This plan is listed as a "Community Rated" plan, which I understand to mean that the premium's rate is the same regardles of age attained.
The plan has provided good coverage, with not problems with any claim, but I am uncertain of how well informed the customer service agents are. One agent who was nice enough, told me that the increase had come about because I am a year older. This contradicts the information about this plan that appears on a Medicare page listing Companies offering Medigap plans, where AARP/United Health Care appears listed. (Medicare.gov, navigate from Home to View All Medigap Policies-Medigap Policy Details-Companies Offering Medigap Policy).
Then she transferred me to a different department.

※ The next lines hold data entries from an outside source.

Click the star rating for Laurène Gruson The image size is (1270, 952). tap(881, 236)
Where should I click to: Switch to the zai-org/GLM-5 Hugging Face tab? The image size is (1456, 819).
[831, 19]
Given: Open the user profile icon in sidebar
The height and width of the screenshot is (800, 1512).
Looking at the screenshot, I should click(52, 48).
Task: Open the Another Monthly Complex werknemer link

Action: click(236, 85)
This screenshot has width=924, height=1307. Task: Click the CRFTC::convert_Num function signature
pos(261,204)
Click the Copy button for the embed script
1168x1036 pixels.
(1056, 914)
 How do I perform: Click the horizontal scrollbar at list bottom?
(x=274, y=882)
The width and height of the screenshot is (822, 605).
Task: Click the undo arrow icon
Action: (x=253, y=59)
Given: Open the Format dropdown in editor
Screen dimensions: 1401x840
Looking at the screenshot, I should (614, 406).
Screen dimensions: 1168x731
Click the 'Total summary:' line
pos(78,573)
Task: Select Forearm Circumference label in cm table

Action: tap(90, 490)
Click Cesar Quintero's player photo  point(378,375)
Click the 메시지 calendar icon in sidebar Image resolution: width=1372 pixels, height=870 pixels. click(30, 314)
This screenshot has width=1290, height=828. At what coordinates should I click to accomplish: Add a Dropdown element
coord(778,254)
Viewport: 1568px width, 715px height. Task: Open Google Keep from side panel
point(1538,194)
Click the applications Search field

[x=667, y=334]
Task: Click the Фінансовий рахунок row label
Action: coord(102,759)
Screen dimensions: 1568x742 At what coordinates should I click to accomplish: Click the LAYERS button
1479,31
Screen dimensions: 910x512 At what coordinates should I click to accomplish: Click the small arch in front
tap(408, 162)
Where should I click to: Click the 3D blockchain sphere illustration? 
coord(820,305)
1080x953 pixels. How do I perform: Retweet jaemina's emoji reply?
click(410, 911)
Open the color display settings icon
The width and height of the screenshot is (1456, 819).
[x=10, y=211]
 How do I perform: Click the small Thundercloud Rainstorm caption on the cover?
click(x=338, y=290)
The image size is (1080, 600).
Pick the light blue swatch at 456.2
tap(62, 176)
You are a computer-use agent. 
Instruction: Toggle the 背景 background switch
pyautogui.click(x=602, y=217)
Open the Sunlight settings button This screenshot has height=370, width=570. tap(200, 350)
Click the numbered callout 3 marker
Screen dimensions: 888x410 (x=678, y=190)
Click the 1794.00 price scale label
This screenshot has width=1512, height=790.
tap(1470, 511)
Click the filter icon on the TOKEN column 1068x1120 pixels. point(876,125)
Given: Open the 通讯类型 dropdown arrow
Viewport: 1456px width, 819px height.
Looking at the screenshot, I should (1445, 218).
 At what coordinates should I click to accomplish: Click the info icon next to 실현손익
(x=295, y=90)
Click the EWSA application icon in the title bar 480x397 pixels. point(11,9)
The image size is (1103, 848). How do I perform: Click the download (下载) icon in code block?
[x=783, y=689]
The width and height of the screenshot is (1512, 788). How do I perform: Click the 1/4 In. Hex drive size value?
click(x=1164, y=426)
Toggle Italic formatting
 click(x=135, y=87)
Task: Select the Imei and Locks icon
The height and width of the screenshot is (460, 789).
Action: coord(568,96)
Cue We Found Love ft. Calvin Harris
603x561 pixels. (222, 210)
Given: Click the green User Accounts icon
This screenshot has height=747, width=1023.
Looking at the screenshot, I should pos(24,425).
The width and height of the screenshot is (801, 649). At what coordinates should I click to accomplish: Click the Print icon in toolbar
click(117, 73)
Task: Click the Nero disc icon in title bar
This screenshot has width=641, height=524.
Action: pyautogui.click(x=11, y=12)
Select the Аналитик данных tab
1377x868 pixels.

The second agent, not as nice, told me that the change in rate happened becasue my state no longer received a "multiple member" discount. Then she went on to provide some sophistry about the rate increase. She told me that it was not really an increase, but the elimination of a discount, so my rate had really not increased. Additionally she said that the increase "that was not an increase" was due to the recent hurricanes, wildfires and other disasters in the past year.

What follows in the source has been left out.